CHAPTER XIII
TO THE DEATH OF ALEXANDER, PRINCE OF PARMA
A.D. 1584—1592
The death of William of Nassau not only closes the scene of his individual career, but throws a deep gloom over the history of a revolution that was sealed by so great a sacrifice. The animation of the story seems suspended. Its events lose for a time their excitement. The last act of the political drama is performed. The great hero of the tragedy is no more. The other most memorable actors have one by one passed away. A whole generation has fallen in the contest; and it is with exhausted interest, and feelings less intense, that we resume the details of war and blood, which seem no longer sanctified by the grander movements of heroism. The stirring impulse of slavery breaking its chains yields to the colder inspiration of independence maintaining its rights. The men we have now to depict were born free; and the deeds they did were those of stern resolve rather than of frantic despair. The present picture may be as instructive as the last, but it is less thrilling. Passion gives place to reason; and that which wore the air of fierce romance is superseded by what bears the stamp of calm reality.
The consternation caused by the news of William’s death soon yielded to the firmness natural to a people inured to suffering and calamity. The United Provinces rejected at once the overtures made by the prince of Parma to induce them to obedience. They seemed proud to show that their fate did not depend on that of one man. He therefore turned his attention to the most effective means of obtaining results by force which he found it impossible to secure by persuasion. He proceeded vigorously to the reduction of the chief towns of Flanders, the conquest of which would give him possession of the entire province, no army now remaining to oppose him in the field.

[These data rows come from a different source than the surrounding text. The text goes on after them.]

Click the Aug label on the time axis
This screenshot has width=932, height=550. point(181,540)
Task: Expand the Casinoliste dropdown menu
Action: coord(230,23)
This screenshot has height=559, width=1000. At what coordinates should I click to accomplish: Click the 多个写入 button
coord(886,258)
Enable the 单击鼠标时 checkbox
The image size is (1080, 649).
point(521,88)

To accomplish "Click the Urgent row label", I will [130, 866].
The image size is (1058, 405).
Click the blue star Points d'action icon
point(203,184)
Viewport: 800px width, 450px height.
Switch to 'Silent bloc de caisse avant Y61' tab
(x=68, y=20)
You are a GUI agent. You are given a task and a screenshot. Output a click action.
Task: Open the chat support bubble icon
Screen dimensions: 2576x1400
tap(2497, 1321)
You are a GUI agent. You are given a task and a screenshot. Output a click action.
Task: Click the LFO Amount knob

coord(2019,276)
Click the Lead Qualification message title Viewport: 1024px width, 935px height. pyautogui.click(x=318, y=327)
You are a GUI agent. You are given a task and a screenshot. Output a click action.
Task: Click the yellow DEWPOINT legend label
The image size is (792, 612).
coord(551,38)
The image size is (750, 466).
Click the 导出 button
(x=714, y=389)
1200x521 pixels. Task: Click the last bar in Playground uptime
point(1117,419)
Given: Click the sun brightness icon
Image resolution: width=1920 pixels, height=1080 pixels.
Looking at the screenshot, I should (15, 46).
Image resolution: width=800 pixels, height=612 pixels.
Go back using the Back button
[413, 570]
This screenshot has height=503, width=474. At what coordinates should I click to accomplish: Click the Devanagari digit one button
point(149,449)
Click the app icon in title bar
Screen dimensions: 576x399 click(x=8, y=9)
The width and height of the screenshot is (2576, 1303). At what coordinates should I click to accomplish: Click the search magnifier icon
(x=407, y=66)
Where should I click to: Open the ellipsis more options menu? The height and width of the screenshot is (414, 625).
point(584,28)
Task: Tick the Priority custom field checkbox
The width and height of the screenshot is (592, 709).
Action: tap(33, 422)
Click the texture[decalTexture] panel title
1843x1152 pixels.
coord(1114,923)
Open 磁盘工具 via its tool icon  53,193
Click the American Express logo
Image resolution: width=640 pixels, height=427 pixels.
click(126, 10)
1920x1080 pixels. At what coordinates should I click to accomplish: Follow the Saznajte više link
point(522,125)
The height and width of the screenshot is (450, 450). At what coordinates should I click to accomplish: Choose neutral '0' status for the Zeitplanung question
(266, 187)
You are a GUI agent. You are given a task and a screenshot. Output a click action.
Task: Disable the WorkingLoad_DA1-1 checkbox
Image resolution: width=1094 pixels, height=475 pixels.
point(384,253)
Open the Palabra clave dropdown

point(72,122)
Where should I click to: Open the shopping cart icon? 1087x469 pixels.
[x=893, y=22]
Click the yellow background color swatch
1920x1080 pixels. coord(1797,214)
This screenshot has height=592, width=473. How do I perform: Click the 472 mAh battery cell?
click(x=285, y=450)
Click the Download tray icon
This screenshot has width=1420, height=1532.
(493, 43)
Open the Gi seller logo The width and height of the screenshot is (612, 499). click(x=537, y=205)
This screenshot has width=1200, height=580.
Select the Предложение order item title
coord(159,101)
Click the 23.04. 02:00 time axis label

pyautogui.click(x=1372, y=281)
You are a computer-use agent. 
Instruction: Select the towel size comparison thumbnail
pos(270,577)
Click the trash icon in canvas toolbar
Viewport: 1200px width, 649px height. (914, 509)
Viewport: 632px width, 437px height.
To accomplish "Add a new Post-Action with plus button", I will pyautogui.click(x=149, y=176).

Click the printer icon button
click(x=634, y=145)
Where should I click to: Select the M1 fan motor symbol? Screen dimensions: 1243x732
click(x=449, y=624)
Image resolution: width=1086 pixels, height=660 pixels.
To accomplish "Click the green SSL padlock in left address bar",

He soon obliged Ypres and Termonde to surrender; and Ghent, forced by famine, at length yielded on reasonable terms. The most severe was the utter abolition of the reformed religion; by which a large portion of the population was driven to the alternative of exile; and they passed over in crowds to Holland and Zealand, not half of the inhabitants remaining behind. Mechlin, and finally Brussels, worn out by a fruitless resistance, followed the example of the rest; and thus, within a year after the death of William of Nassau, the power of Spain was again established in the whole province of Flanders, and the others which comprise what is in modern days generally denominated Belgium.